To see how cool the coldest of these Y dwarfs was, the researchers used NASA's Hubble Space Telescope to analyze its pattern of light. They found this coldest Y dwarf, known as WISE 1828+2650, was colder than 80 degrees Fahrenheit (25 degrees Celsius).
"The brown dwarfs we were turning up before this discovery were more like the temperature of your oven," said astronomer Davy Kirkpatrick, a WISE science team member at the California Institute of Technology in Pasadena, and lead author of a study on the 100 new brown dwarfs. "With the discovery of Y dwarfs, we've moved out of the kitchen and into the cooler parts of the house."
The closest of these Y dwarfs, WISE 1541-2250, is 9 light-years distant. In comparison, the alien star closest to us, Proxima Centauri, is about 4 light-years away. [ Video: Getting WISE to Brown Dwarfs ]
"Finding brown dwarfs near our sun is like discovering there's a hidden house on your block that you didn't know about," said astronomer Michael Cushing, a WISE team member at NASA's Jet Propulsion Laboratory in Pasadena, Calif., and lead author of the study on the Y dwarfs. "It's thrilling to me to know we've got neighbors out there yet to be discovered. With WISE, we may even find a brown dwarf closer to us than our closest known star."

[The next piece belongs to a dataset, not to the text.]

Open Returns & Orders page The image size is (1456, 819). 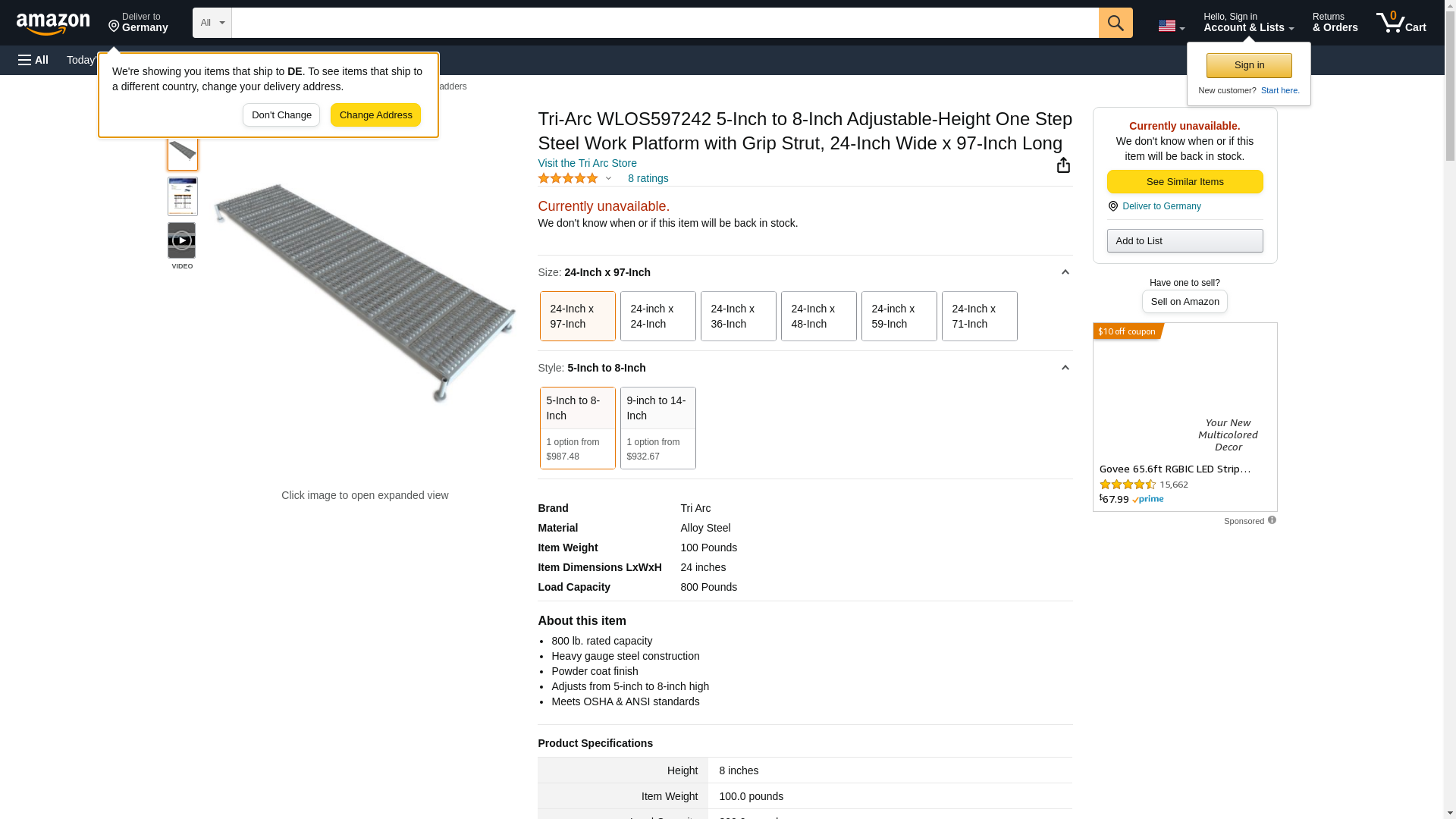(1335, 23)
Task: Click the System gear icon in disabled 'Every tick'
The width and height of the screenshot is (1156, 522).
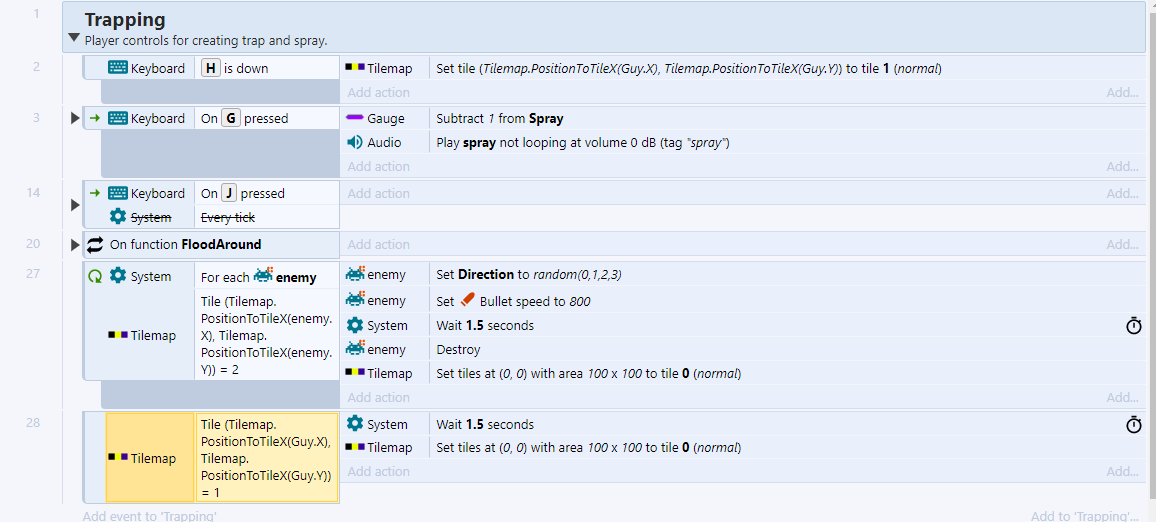Action: pyautogui.click(x=118, y=217)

The coldest brown dwarfs until now were the T dwarfs, which get as cool as about 440 degrees Fahrenheit (225 degrees C). First uncovered in sizable numbers in the late 1990s, the dwarfs led astronomers to ask whether there could be dwarfs even cooler, Kirkpatrick told SPACE.com — for instance, ones that might be older and thus with more time to cool off, or less massive and with less heat to begin with, or both.
Classifying brown dwarfs
Scientists name stars and brown dwarfs based on their temperatures, "with 'O' stars being the hottest, and now 'Y' dwarfs being the coldest,'" Cushing explained.
Most of the letters of the alphabet already have strong associations with other astronomical objects, so "after eliminating these 'used' letters from consideration, there are really only a few left, and those are H, Y, and Z," Cushing added. "Since Y comes after T, we felt it was the appropriate choice. Using Y also leaves room for an additional 'Z' class if astronomers discover even colder objects."
Better understanding Y dwarfs could shed light on how stars and planets form.
"Brown dwarfs in general, and Y dwarfs specifically, are a wonderful bridge between stellar and planetary astrophysics, because we think brown dwarfs form like stars, but in many respects look more like gas giant planets like Jupiter," Cushing told SPACE.com. "So when we study Y dwarfs, we are not only learning about stars, but also about the conditions of gas giant exoplanets.
"Brown dwarfs are also much easier to observe because in general, they aren't lost in the glare of an exceedingly bright parent star like the majority of exoplanets are."
"Our ultimate goal is to determine what is the least massive brown dwarf that nature can form and how many of these cold brown dwarfs exist near the sun," Cushing added. "This information will help us understand how low-mass stars and brown dwarfs form in general. So we will be continuing to search the sky using WISE for even colder Y dwarfs. We also want to start studying the known Y dwarfs in more detail to determine more-precise temperature estimates, estimate their masses, determine if any of them are actually binary systems and so on.
"The largest obstacle in studying Y dwarfs is that they are extremely faint, so we require the absolute largest telescopes on Earth and the Hubble Space Telescope ? and in some cases these telescopes are probably still not sensitive enough."
The scientists detailed their findings about the Y dwarfs in a paper appearing in the Astrophysical Journal and about the 100 new brown dwarfs in a study appearing in the Astrophysical Journal Supplement Series.